Exercise>
Copy the rows below, swapping each "pixels" for "px" and keeping everything else the same.

══ Extracted records ══

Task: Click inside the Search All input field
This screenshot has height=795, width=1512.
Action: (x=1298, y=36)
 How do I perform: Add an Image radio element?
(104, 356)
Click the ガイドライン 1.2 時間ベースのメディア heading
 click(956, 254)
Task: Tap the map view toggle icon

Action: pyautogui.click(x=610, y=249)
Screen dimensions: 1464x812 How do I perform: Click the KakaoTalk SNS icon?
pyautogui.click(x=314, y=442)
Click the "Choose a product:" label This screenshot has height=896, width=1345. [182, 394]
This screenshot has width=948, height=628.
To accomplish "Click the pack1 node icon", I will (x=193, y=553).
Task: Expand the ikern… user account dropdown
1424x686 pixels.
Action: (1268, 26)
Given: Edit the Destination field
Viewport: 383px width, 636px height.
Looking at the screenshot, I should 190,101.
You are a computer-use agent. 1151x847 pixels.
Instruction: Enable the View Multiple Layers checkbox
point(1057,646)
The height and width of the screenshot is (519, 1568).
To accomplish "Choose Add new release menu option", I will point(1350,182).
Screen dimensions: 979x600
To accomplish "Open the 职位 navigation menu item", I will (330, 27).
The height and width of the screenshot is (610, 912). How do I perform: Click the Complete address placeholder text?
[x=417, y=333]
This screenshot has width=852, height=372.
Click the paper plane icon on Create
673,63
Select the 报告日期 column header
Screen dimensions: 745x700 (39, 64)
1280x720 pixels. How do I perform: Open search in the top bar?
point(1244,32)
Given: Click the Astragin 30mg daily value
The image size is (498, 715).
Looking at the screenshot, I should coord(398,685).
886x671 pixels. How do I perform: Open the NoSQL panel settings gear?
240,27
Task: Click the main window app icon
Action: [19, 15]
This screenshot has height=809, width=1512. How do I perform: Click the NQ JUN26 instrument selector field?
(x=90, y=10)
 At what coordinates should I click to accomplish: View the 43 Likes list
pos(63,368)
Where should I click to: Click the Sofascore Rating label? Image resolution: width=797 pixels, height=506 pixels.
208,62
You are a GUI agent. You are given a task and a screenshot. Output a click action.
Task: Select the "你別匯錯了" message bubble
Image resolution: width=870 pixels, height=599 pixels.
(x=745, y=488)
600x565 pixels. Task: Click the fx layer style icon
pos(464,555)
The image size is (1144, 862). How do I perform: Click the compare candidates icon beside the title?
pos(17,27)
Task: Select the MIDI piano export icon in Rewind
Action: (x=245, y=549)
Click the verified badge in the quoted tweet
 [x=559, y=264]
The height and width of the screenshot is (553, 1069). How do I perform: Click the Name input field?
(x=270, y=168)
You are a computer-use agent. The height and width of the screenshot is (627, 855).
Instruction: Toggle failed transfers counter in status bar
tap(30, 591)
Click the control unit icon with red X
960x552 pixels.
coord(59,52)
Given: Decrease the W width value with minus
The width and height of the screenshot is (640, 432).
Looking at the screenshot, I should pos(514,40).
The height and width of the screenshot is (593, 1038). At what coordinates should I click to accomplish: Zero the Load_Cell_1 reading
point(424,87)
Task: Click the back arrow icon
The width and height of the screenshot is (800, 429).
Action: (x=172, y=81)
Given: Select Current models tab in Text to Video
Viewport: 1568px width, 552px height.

═══

Solution>
Task: Click inside the Search All input field
This screenshot has height=795, width=1512.
Action: (x=1298, y=36)
 How do I perform: Add an Image radio element?
(104, 356)
Click the ガイドライン 1.2 時間ベースのメディア heading
 click(956, 254)
Task: Tap the map view toggle icon

Action: pyautogui.click(x=610, y=249)
Screen dimensions: 1464x812 How do I perform: Click the KakaoTalk SNS icon?
pyautogui.click(x=314, y=442)
Click the "Choose a product:" label This screenshot has height=896, width=1345. [182, 394]
This screenshot has width=948, height=628.
To accomplish "Click the pack1 node icon", I will (x=193, y=553).
Task: Expand the ikern… user account dropdown
1424x686 px.
Action: (1268, 26)
Given: Edit the Destination field
Viewport: 383px width, 636px height.
Looking at the screenshot, I should 190,101.
You are a computer-use agent. 1151x847 px.
Instruction: Enable the View Multiple Layers checkbox
point(1057,646)
The height and width of the screenshot is (519, 1568).
To accomplish "Choose Add new release menu option", I will point(1350,182).
Screen dimensions: 979x600
To accomplish "Open the 职位 navigation menu item", I will (330, 27).
The height and width of the screenshot is (610, 912). How do I perform: Click the Complete address placeholder text?
[x=417, y=333]
This screenshot has width=852, height=372.
Click the paper plane icon on Create
673,63
Select the 报告日期 column header
Screen dimensions: 745x700 (39, 64)
1280x720 px. How do I perform: Open search in the top bar?
point(1244,32)
Given: Click the Astragin 30mg daily value
The image size is (498, 715).
Looking at the screenshot, I should coord(398,685).
886x671 px. How do I perform: Open the NoSQL panel settings gear?
240,27
Task: Click the main window app icon
Action: [19, 15]
This screenshot has height=809, width=1512. How do I perform: Click the NQ JUN26 instrument selector field?
(x=90, y=10)
 At what coordinates should I click to accomplish: View the 43 Likes list
pos(63,368)
Where should I click to: Click the Sofascore Rating label? Image resolution: width=797 px, height=506 px.
208,62
You are a GUI agent. You are given a task and a screenshot. Output a click action.
Task: Select the "你別匯錯了" message bubble
Image resolution: width=870 px, height=599 px.
(x=745, y=488)
600x565 px. Task: Click the fx layer style icon
pos(464,555)
The image size is (1144, 862). How do I perform: Click the compare candidates icon beside the title?
pos(17,27)
Task: Select the MIDI piano export icon in Rewind
Action: (x=245, y=549)
Click the verified badge in the quoted tweet
 [x=559, y=264]
The height and width of the screenshot is (553, 1069). How do I perform: Click the Name input field?
(x=270, y=168)
You are a computer-use agent. The height and width of the screenshot is (627, 855).
Instruction: Toggle failed transfers counter in status bar
tap(30, 591)
Click the control unit icon with red X
960x552 px.
coord(59,52)
Given: Decrease the W width value with minus
The width and height of the screenshot is (640, 432).
Looking at the screenshot, I should pos(514,40).
The height and width of the screenshot is (593, 1038). At what coordinates should I click to accomplish: Zero the Load_Cell_1 reading
point(424,87)
Task: Click the back arrow icon
The width and height of the screenshot is (800, 429).
Action: (x=172, y=81)
Given: Select Current models tab in Text to Video
Viewport: 1568px width, 552px height.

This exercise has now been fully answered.